Látigo y cascabel
Coleccionar obras de arte, atesorarlas con la intención de disfrutarlas e incrementar el patrimonio es, desde las primeras civilizaciones, una tendencia inherente a los seres humanos. En Cuba, si bien durante varias décadas se volvió anémica esta práctica, el gusto por el coleccionismo ha ganado terreno en los últimos años.
Cada vez son más las personas que quieren tener en su casa una pieza artística valiosa, lo cual es realmente muy bueno porque así enriquecen el patrimonio cultural de la nación.
Se habla de un florecimiento del coleccionismo, que empieza a tomar otra dimensión. No existen dudas de que entre los que tienen buenos ingresos hay potencial. Pero es un poco apresurado asegurar —como hacen algunos— que en Cuba existe un mercado de arte activo, cuando lo que realmente hay son manifestaciones parciales de ese mercado.
Existe la voluntad política de socializar el conocimiento y la apreciación de las obras de artistas cubanos, sobre todo en técnicas de reproducción de originales (que son por su valor las más asequibles). Proyectos como Arte en Casa, de Artex, y Bolsillo Flaco (este último del pintor Nelson Domínguez, premio nacional de Artes Plásticas 2009), por citar algunos, contribuyen a acercar el arte al público y a estimular el coleccionismo como una manera de conservar dentro de Cuba valiosas manifestaciones del patrimonio nacional.
Válidas son estas propuestas y otras que se han implementado por el Consejo de las Artes Plásticas y que están orientadas también a elevar la percepción estética de la población. Sin embargo, la crudeza de un escenario económico que ha puesto en crisis el coleccionismo, no solo en Cuba sino también en todo el mundo, obliga a una continua búsqueda de alternativas —más allá de la reproducción de obras de arte— que permitan fomentar esta práctica tanto a nivel institucional como privado.
No podemos permitirnos que, debido a los precios elevados y la falta de conciencia sobre este tema, nuestro patrimonio vaya a parar a manos de oligarcas, magnates, financistas, actores de Hollywood, especuladores o simples coleccionistas foráneos, como está sucediendo ya en muchos lugares del mundo.

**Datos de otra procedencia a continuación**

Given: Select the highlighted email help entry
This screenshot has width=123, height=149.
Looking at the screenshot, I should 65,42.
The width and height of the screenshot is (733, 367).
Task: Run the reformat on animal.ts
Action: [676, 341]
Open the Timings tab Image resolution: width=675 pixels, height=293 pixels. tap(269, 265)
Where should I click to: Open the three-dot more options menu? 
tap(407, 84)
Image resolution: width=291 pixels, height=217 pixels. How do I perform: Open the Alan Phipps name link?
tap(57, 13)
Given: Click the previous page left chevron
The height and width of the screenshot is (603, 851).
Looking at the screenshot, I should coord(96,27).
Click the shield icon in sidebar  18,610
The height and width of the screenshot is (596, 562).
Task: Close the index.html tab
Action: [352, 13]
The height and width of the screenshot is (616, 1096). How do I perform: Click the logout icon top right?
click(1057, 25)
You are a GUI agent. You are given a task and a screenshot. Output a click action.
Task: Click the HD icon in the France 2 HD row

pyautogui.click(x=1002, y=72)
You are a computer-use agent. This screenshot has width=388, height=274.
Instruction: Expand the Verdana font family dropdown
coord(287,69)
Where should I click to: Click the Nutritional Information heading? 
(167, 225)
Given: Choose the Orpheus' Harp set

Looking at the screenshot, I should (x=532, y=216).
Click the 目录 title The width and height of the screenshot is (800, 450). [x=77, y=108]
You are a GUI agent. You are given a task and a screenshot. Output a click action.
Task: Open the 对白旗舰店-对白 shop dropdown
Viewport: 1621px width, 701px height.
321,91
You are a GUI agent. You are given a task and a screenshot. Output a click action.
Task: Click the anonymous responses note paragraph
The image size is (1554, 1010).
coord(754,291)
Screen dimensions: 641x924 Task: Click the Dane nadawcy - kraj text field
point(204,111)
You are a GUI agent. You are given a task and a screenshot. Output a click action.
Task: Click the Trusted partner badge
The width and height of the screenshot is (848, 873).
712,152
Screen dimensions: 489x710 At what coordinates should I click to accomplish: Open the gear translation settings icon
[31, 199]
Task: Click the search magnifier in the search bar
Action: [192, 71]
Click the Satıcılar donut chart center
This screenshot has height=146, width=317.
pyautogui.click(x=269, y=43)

Cierto es que son pocos todavía los que pueden adquirir originales en los más variados soportes. Según cifras de los expertos, los coleccionistas privados no sobrepasan el centenar, debido a que el valor de las piezas está muy alejado de la capacidad monetaria del promedio de los cubanos. Pero hay que empujar esa puerta que se está abriendo y estimular el coleccionismo nacional auténtico.
Porque tampoco se trata de comprar por comprar. Hay que saber qué comprar y hacerlo por convicción y pasión por el arte y no como una manera de buscar aceptación en ciertos grupos sociales. Quien quiera coleccionar arte debe estar bien informado, conocer datos sobre el artista seleccionado y asesorarse con un especialista en la materia.
Irresponsable sería continuar ajenos a la necesidad —aquí hago mías las palabras del maestro López Oliva—, de «desarrollar un verdadero mercado cubano de arte para sí o para nosotros, donde no se sacrifiquen significados auténticos en pos de significantes reificados y sacralizados con el apoyo de críticas y curadurías de oculta utilidad mercantil; donde todos los genuinos creadores cubanos alcancen un destino para sus creaciones; donde los vendedores profesionales de arte respondan también a la esencia soberana de la nación y a los intereses de los artistas que sostienen la diversidad del arte de Cuba, y donde exista un abierto consumo nacional de valores que sea sustento axiológico primero de la posible universalización de obras, estilos y propuestas distintivas de nuestro ser y hacer artísticos».